Wśród poszczególnych sektorów gospodarki na uwagę zasługuje energetyka. Ceny energii zaczęły rosnąć zarówno w Polsce jak i w Europie, co sprawia, że jeszcze niedawno katastroficzne wizje najbliższej przyszłości branży, nabierają jaśniejszych barw. Według analityków domu maklerskiego DI BRE największy potencjał mają akcje Enei i Tauronu.Wrzesień może obfitować w szereg informacji, które będą mieć skrajnie rozbieżny wpływ na notowania sektora bankowego. Z jednej strony, oczekiwane są kolejne sygnały świadczące o poprawie sytuacji ekonomicznej kraju. Z drugiej zaś, na rynek mogą docierać informacje odnośnie wysokości podatku bankowego należnego za rok 2013 oraz tempa spadku wysokości opłaty interchange w latach kolejnych.Powrót dyferencjału Ural/Brent do normalności i pozytywne tendencje w petrochemii powinny wspierać notowania Orlenu, a coraz lepsze dane makroekonomiczne z Chin to szansa dla spółek wydobywczych KGHM i JSW. Dalszy spadek cen akcji może być dobrą okazją do zainteresowania się sektorem przemysłowym.

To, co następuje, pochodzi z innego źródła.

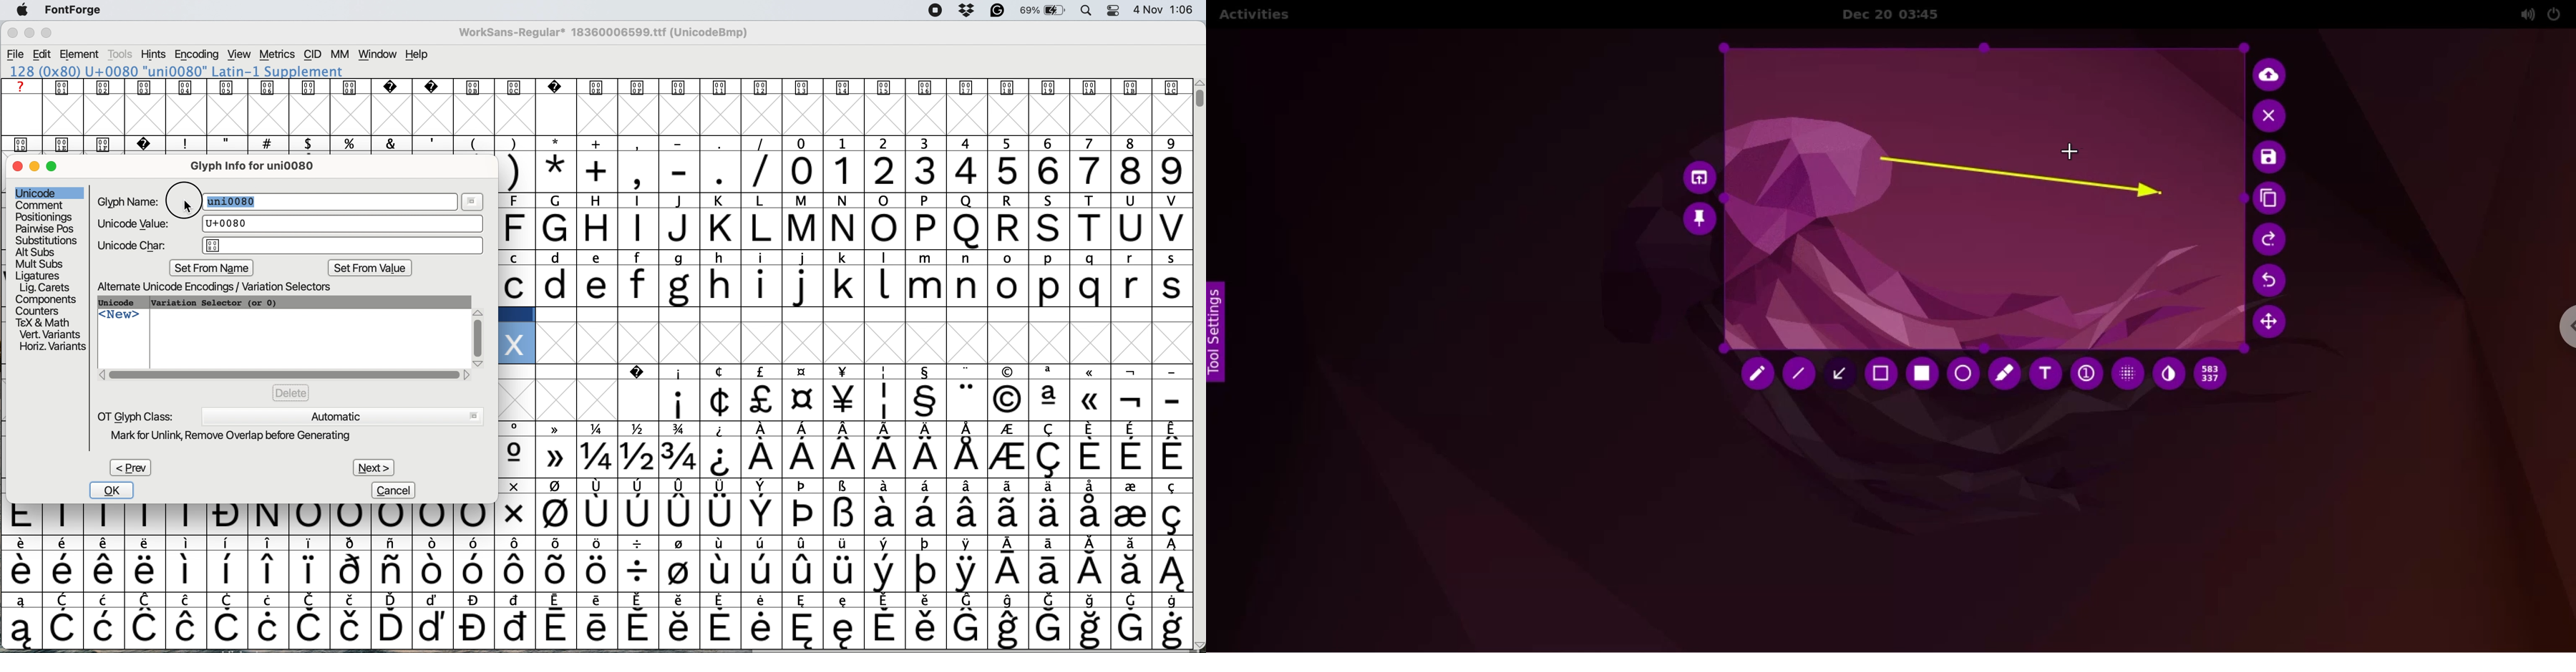  Describe the element at coordinates (214, 268) in the screenshot. I see `set from name` at that location.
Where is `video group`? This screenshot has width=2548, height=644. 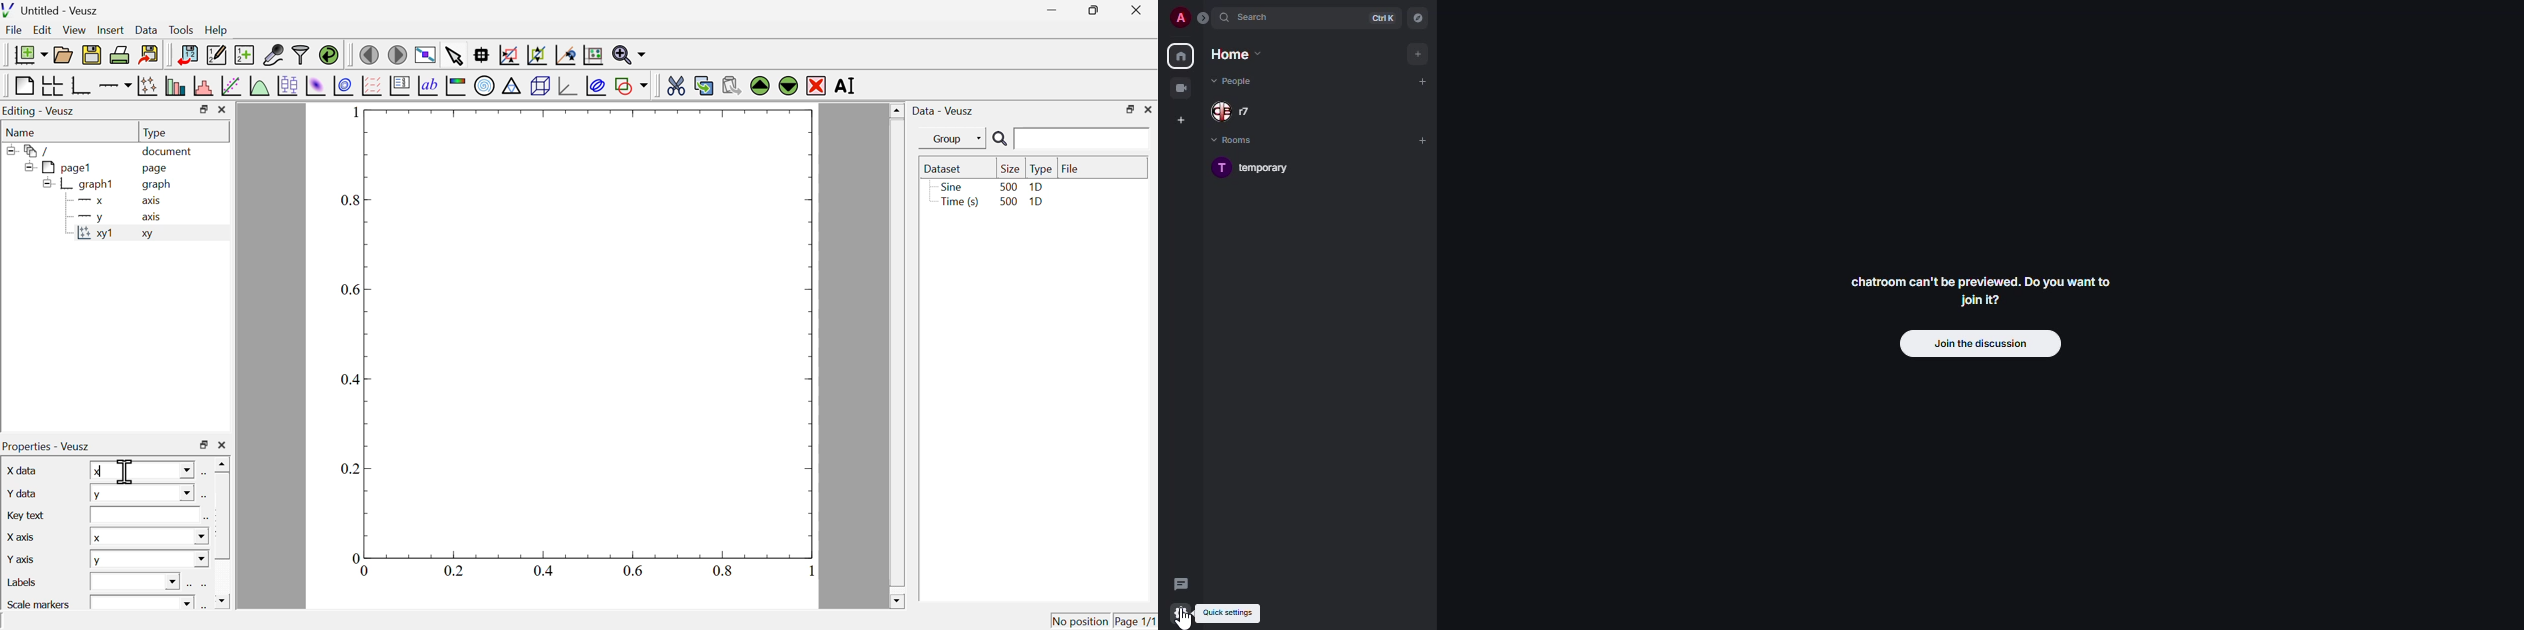 video group is located at coordinates (1180, 88).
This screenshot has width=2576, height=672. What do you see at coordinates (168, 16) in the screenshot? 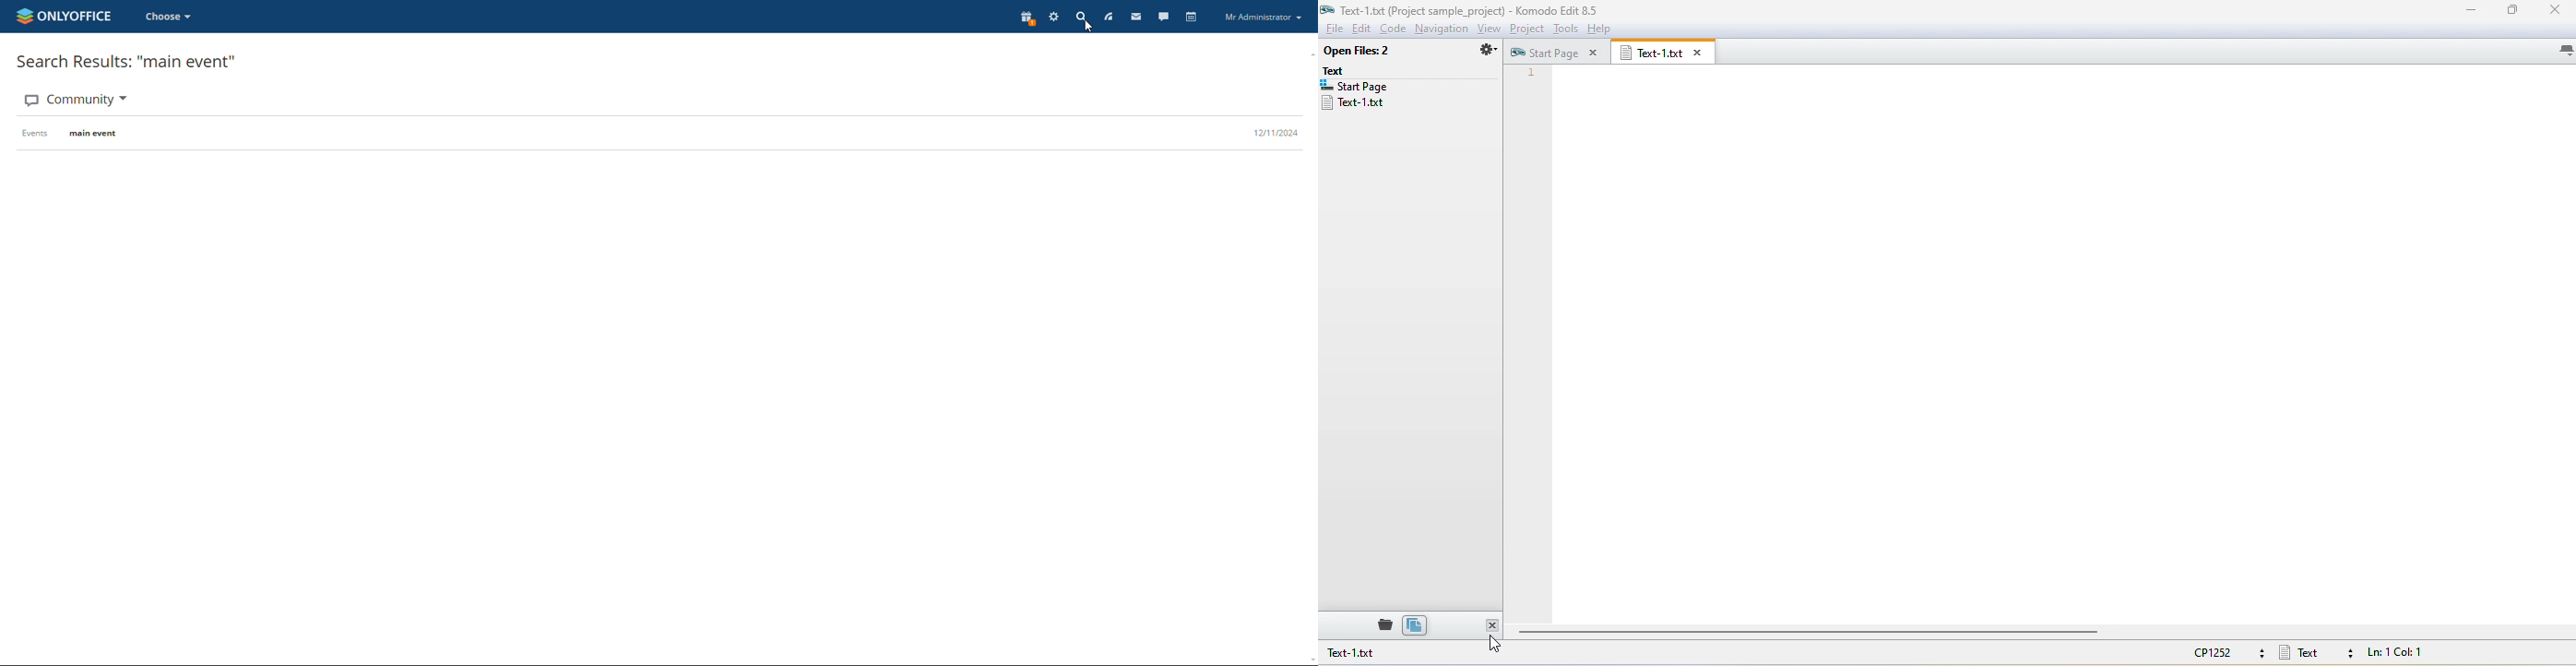
I see `choose` at bounding box center [168, 16].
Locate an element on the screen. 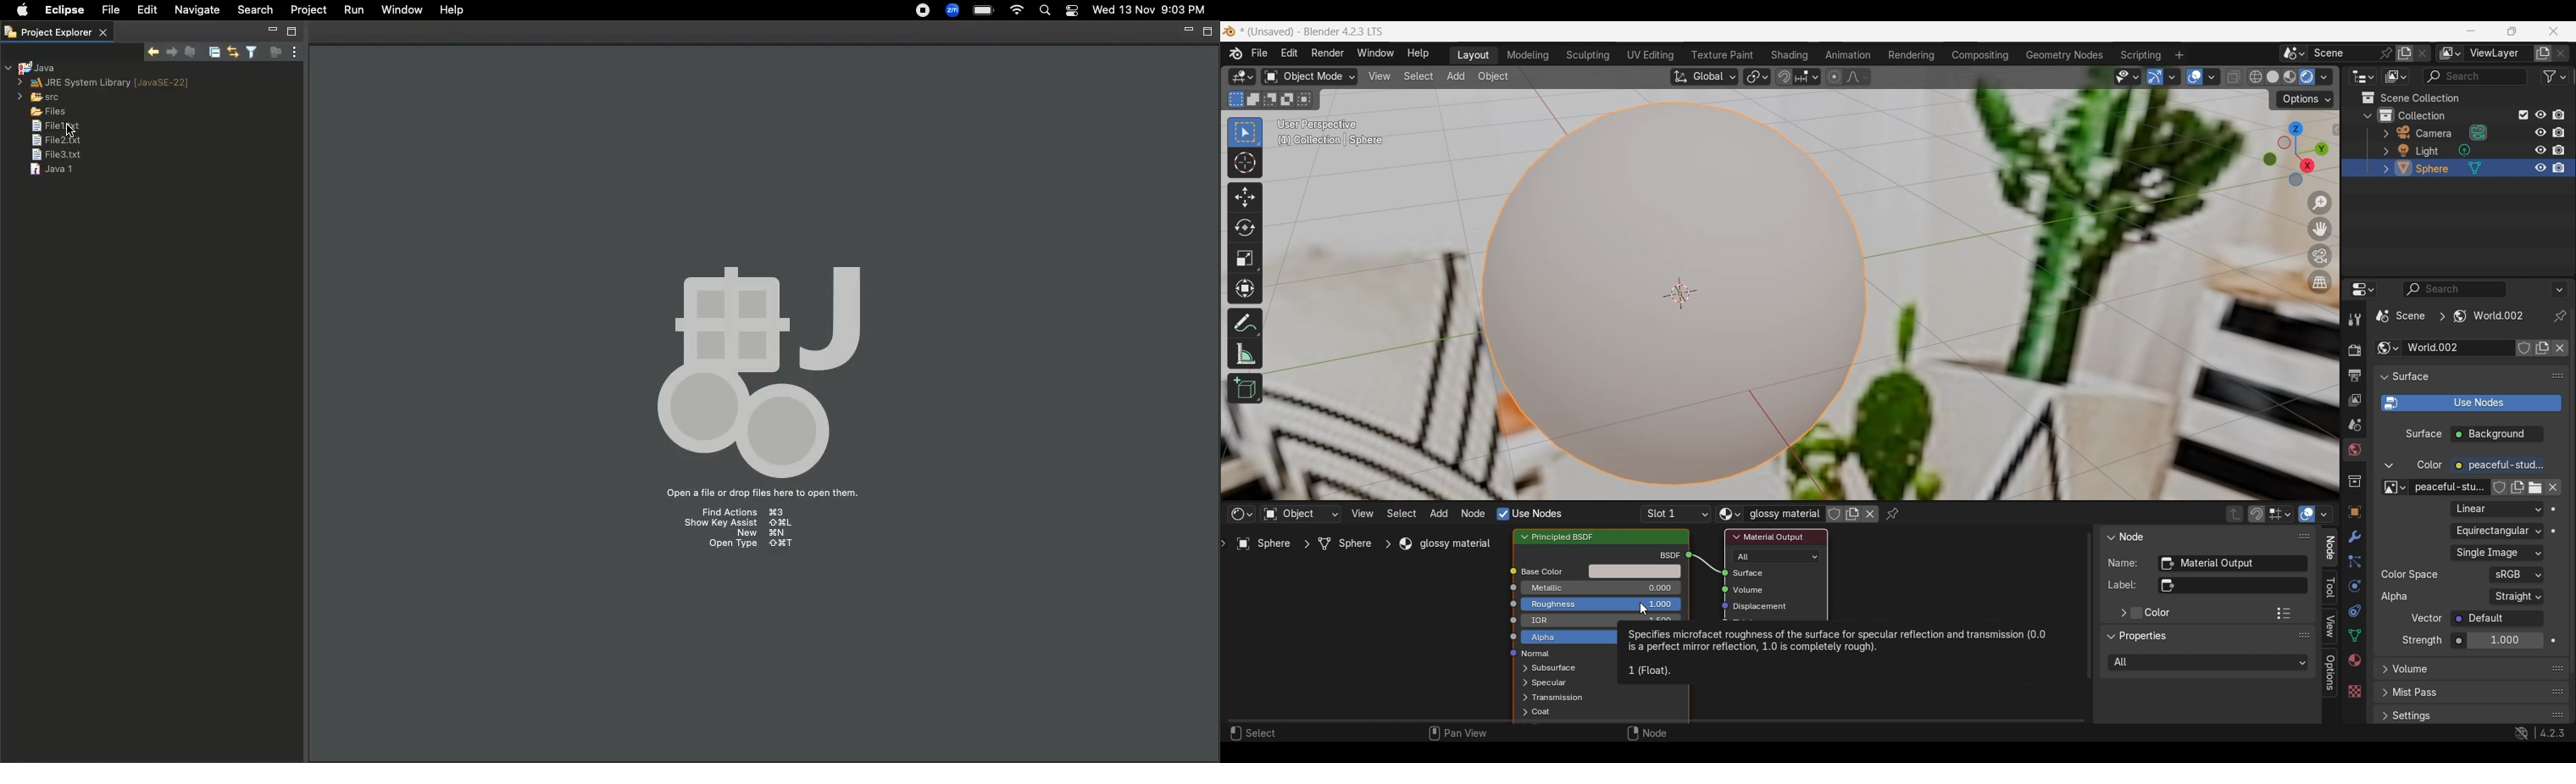  Viewport shading: material preview is located at coordinates (2290, 77).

Wyniki w drugim kwartale tego roku były wyraźnie lepsze niż w pierwszym, a dzięki ożywieniu w gospodarce i słabemu złotemu trzeci kwartał może być jeszcze lepszy. Produkcja budowlano-montażowa bardzo pozytywnie zaskoczyła w lipcu, a sektor budzi nadzieję na dalsze wzrosty, w szczególności zaś liderzy: Unibep, Elektrotim oraz Budimex. Pośród innych sektorów uwagę przykuwa wciąż bardzo silna pozycja Echo Investment oraz bardzo solidne wyniki Ciemna City i TVN za drugi kwartał roku. Obie spółki mają przed sobą dobre perspektywy.

W raporcie miesięcznym DI BRE podwyższa rekomendacje dla spółek: Astarta (Akumuluj), CEZ (Kupuj), Ciech (Kupuj), Erbud (Kupuj), GTC (Kupuj), PGNiG (Redukuj), PKO BP (Kupuj) i obniża zalecenie inwestycyjne dla spółki TVN (Trzymaj).